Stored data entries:
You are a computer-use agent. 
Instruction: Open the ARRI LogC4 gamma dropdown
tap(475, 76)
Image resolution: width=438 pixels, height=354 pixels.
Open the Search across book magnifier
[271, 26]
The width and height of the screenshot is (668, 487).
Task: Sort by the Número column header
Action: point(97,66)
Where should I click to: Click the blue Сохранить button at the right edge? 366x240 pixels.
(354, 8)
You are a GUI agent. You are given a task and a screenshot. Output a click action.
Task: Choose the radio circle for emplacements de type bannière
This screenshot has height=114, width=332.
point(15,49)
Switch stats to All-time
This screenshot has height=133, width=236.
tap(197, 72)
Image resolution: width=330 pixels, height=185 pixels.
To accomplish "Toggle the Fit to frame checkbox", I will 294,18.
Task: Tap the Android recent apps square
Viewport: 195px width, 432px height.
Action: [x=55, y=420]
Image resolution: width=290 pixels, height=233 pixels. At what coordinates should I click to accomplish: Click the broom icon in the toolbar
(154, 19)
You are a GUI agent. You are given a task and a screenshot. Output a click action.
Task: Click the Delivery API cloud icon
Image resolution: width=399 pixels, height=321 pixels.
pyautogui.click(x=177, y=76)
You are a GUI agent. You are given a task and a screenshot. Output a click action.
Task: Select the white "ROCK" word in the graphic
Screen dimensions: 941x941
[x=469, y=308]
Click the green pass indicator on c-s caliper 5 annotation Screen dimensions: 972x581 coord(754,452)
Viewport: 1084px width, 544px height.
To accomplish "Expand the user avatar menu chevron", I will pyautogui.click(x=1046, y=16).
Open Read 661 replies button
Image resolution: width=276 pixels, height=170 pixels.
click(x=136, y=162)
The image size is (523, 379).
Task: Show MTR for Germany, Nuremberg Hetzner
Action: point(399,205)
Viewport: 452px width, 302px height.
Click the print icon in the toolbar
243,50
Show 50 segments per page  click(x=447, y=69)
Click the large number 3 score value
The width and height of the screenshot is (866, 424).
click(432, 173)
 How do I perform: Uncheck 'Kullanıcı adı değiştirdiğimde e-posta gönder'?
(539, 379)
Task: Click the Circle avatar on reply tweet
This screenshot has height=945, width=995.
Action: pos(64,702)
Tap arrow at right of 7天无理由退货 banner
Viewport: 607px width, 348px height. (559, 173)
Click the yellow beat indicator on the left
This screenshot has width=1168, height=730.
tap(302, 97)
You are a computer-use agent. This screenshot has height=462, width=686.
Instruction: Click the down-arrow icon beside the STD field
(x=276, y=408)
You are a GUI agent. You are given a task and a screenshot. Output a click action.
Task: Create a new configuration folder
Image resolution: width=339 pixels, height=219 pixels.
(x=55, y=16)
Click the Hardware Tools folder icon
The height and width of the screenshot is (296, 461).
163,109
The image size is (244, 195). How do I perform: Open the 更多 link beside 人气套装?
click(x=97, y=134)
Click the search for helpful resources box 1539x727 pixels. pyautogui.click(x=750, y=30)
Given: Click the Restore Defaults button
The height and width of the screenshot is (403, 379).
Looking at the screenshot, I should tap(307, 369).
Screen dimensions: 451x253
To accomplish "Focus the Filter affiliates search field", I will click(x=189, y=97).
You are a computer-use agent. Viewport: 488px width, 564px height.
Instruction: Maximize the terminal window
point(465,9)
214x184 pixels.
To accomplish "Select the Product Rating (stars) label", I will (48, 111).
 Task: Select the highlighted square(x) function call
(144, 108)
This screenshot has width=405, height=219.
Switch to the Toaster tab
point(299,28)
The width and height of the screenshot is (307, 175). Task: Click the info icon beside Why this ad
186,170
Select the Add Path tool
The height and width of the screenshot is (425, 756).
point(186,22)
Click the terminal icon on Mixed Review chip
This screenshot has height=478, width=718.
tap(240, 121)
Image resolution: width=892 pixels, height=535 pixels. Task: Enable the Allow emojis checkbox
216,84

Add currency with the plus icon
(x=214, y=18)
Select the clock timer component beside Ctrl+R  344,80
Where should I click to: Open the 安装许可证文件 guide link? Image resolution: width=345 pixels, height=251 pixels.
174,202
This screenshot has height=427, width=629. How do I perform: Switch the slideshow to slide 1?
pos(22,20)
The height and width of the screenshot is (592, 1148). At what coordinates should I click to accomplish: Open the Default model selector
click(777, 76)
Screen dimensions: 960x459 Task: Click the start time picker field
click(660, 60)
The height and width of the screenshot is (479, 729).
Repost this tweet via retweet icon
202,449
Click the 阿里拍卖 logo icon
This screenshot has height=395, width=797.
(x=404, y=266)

● **TASK BRIEF**: The line with "The height and width of the screenshot is (425, 756)." and all lines after it through the end of the data above: write these out exactly and add nothing.

● **RESPONSE AREA**:
The height and width of the screenshot is (425, 756).
point(186,22)
Click the terminal icon on Mixed Review chip
This screenshot has height=478, width=718.
tap(240, 121)
Image resolution: width=892 pixels, height=535 pixels. Task: Enable the Allow emojis checkbox
216,84

Add currency with the plus icon
(x=214, y=18)
Select the clock timer component beside Ctrl+R  344,80
Where should I click to: Open the 安装许可证文件 guide link? Image resolution: width=345 pixels, height=251 pixels.
174,202
This screenshot has height=427, width=629. How do I perform: Switch the slideshow to slide 1?
pos(22,20)
The height and width of the screenshot is (592, 1148). At what coordinates should I click to accomplish: Open the Default model selector
click(777, 76)
Screen dimensions: 960x459 Task: Click the start time picker field
click(660, 60)
The height and width of the screenshot is (479, 729).
Repost this tweet via retweet icon
202,449
Click the 阿里拍卖 logo icon
This screenshot has height=395, width=797.
(x=404, y=266)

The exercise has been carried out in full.